Anne Dalke's picture

Exploring form

rachelr--
what I appreciate most here is your taking the risk of experimenting w/ form, of recording your Thoreauvian "wander" in the shape of two photographs and a poem, rather than a conventional linear narrative or analysis. Doing so opens up quite a range of possibilities, especially in the context of a course on "ecological imaginings," in which we're going to be pushing hard on questions of representation, asking what forms of language and aesthetics might be most effective, as we attempt to hear, and voice, the world in which we live, and which we alter by doing so.

So let me begin the push! I wonder why you chose "quotations" rather than 'direct speech"--photographs by others (yes?--if so, they need citations) and horey old quotes from Yeats and Shakespeare...why, in an assignment to go "see for yourself," draw on those resources? I wonder why you chose a very conventional poetic form (rhymed? metered?) rather than a freer sort of one. The larger question I'm creeping up to here is what genres and traditions of writing might best be used, for representing the world as we ourselves (you! yourself!) are experiencing it now, while other symbolic constructions need to be more thoroughly questioned.

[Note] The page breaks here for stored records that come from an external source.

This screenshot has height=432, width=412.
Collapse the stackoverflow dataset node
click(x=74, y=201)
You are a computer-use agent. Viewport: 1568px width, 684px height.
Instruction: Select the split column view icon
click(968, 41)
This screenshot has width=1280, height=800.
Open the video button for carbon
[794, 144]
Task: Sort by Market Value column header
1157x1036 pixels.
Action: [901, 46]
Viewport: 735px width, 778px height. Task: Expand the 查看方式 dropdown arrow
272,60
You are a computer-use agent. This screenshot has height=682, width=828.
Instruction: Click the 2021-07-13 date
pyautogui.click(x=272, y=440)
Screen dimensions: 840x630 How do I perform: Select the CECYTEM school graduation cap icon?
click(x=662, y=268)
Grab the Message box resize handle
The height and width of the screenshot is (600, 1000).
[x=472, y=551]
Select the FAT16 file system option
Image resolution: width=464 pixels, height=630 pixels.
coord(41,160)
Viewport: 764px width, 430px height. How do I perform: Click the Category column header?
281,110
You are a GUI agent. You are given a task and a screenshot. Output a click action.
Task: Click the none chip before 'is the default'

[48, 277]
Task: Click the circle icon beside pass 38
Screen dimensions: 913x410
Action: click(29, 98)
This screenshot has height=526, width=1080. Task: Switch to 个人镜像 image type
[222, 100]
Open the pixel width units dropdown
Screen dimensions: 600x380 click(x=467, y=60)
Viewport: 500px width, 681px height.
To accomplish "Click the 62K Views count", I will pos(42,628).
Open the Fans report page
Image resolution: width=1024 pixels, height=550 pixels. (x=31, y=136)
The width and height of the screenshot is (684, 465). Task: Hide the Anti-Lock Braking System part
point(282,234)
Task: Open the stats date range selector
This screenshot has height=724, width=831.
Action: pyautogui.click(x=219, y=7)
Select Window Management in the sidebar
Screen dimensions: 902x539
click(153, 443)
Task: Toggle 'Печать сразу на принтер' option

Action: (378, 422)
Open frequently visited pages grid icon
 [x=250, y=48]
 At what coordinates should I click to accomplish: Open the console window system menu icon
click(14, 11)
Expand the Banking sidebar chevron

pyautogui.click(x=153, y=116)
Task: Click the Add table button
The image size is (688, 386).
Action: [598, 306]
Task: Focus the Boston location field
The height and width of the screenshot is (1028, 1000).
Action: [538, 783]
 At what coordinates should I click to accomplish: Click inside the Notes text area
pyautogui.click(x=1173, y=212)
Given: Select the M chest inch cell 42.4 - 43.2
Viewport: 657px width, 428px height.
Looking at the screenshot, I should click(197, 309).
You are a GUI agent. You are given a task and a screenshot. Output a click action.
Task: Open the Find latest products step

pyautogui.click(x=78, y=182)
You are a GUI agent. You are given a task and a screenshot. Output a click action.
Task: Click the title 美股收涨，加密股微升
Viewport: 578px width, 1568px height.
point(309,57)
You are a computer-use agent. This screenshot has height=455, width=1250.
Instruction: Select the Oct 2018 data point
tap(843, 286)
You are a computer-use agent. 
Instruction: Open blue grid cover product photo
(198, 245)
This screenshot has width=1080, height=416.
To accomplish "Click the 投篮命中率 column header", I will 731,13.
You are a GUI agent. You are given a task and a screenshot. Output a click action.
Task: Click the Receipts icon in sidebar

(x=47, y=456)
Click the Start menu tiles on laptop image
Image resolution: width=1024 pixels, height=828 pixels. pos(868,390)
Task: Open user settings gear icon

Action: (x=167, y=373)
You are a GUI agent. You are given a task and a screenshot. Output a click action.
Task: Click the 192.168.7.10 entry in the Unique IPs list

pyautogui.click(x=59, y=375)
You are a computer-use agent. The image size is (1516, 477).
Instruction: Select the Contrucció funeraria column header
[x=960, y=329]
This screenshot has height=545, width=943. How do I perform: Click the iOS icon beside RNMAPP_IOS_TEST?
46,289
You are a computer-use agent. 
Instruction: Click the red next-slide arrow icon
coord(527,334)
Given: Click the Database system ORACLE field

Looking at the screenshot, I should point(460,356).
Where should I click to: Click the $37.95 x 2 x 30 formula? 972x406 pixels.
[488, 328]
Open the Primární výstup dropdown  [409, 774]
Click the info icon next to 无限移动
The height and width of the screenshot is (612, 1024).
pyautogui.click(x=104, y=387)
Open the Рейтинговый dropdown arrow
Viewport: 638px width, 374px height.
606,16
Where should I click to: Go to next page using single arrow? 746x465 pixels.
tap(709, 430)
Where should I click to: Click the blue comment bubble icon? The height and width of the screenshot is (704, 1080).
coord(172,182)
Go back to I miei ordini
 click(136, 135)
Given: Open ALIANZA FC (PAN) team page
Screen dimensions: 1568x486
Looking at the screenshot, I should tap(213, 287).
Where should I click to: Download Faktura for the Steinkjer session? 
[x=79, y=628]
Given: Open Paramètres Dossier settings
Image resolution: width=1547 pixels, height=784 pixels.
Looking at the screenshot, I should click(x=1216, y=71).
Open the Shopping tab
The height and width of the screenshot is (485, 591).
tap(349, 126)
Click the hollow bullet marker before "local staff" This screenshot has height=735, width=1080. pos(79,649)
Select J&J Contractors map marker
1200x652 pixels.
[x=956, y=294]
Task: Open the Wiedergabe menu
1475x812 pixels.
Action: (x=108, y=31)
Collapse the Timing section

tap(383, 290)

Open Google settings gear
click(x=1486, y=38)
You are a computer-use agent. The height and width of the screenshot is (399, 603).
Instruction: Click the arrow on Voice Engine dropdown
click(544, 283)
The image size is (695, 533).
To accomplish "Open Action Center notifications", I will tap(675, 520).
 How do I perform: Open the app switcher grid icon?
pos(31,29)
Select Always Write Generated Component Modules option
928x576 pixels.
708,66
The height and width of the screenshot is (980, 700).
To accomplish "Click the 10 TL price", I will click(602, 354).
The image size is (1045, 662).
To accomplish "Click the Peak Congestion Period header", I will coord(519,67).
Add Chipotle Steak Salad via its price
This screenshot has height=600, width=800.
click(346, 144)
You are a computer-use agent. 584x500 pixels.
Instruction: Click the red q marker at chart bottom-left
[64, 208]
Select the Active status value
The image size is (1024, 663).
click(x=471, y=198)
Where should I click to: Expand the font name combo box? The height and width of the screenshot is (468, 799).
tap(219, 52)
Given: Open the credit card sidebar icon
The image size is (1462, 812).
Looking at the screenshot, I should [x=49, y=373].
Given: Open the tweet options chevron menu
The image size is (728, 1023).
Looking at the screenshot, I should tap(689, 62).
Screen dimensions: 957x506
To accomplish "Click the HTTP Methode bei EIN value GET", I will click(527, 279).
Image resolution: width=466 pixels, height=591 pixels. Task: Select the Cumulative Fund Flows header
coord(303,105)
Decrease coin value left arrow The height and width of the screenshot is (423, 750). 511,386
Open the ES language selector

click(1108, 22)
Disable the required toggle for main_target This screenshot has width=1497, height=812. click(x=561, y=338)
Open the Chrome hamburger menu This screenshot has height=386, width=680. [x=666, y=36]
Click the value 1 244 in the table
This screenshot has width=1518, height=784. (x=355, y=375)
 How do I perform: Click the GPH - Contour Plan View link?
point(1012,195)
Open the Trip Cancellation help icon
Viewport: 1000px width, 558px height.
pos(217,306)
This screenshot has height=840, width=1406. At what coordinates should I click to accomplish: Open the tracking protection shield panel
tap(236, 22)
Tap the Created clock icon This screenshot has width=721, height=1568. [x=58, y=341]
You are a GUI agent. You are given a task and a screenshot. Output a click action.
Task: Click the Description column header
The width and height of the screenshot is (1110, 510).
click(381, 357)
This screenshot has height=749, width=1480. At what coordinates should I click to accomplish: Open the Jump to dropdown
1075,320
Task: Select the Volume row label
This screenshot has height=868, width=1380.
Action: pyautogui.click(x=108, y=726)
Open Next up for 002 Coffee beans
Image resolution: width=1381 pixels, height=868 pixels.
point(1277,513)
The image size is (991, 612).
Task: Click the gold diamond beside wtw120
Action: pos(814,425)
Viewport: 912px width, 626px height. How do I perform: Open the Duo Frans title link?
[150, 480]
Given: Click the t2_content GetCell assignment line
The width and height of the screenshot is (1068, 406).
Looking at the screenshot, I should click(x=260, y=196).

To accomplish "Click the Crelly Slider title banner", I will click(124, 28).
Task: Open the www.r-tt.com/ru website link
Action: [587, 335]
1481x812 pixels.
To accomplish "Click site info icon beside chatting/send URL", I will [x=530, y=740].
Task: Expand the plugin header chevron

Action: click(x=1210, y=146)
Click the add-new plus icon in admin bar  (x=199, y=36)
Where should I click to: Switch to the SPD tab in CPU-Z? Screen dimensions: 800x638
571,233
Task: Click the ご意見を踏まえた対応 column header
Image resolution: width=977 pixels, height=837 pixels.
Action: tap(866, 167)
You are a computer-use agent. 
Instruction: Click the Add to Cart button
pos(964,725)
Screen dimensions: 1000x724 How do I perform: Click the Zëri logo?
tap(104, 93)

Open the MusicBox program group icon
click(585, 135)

Looking forward to continuing this exploration with you--

Anne

Smacholdt's picture

I really like how you

I really like how you borrowed from Yeats and Saks but made the message entirely your own. You cover all of your musings about wandering in such an eloquent way. I had a similar experience as you describe in your second stanza where you say that you “burden the path with far too heavy steps.” As I walked through Morris Woods, I felt as though I was in some way intruding on something, even if I was technically allowed to be there. I also thought that your musings about the changing nature of “center” were interesting. How to do you find something as concrete as a center when life itself is so malleable?